Introduction:

We will be exploring if there is any significant relationship between gender(male, female) and highest level of degree attained based on the general social survey(GSS) data collected from individuals in US from 1972-2012(Citation and link for the data is is given at the end of this analysis under references [1]). This question is important because if there is any relation between these two variables then we can explore by including confounding variables or designing an experiment to understand if there is really a relation between these variables and if there is then why one gender does better or worse then the other in education in USA in general.

Data:

General Social Survey(GSS) conducted surveys in United States for US English/Spanish speaking residents who are at least 18 years old. The data is collected from years 1972-2012. There are three ways of collection of data:

Cases are the individuals who are US residents with at least 18 years of age who are English/Spanish speaking. We will be studying relation between gender and highest level of degree attained. Both the variables are categorical where gender is a nominal variable representing values of male or female whereas highest level of degree attained is a ordinal variable with values of Less Than High School, High School, Junior College, Bachelor or Graduate degree.

This is an observational study as it is given in the documentation for the study that data was collected using survey. First stratified samples were taken and then groups were randomly selected from within a sample and then within each group an average of 5 individuals were surveyed at random. The sampling has been different for different years but it uses random sampling to select the individuals to survey. The survey used quota sampling in the beginning and later on full probability samples were taken. Split frame sampling was used in many years which took half of the samples from previous years and half samples from current year of the survey. The link for the documentation of the data set is given under references section [2].

The study is generalizable to the whole population(English/Spanish speakers only) as sampling was stratified and random individuals were selected and a subset was taken from the whole population. The samples were random and representative. We cannot establish a casual link between these two variables as for that we would need to do experimentation and this study is only a observational study so the best we can do is establish a correlation.

Exploratory data analysis:

The data has been pre-processed to include only the relevant columns from the original gss data and all missing values were removed from the data. You can view sample of the data in Appendix section.

data <- gss[,c(4,12)]
data <- data[complete.cases(data),]
n <- nrow(data)
gender <- data$sex
degree <- data$degree

We have data from 56051 individuals in this data set for years 1972-2012.

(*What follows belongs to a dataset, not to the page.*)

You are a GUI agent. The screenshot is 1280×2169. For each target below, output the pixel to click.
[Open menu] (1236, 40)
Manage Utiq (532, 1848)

Let us explore the gender and degree. We know from the study that due to quota sampling an equal number of men and women were represented. There is only slightly more females than males in study with 44% males and 56% females as you can see from the plot below.

##             Male Female
## Count      24678  31373
## Percentage    44     56

plot of chunk GenderBarplot

Let us explore degree now starting with table first and then a bar plot.

##            Lt High School High School Junior College Bachelor Graduate
## Count               11822       29287         3070.0     8002   3870.0
## Percentage             21          52            5.5       14      6.9

plot of chunk DegreeTable

We can see from statistics above that half of the individuals have got high school degree with less people getting advanced degree such as bachelors or masters which is understandable as only few people go for higher education.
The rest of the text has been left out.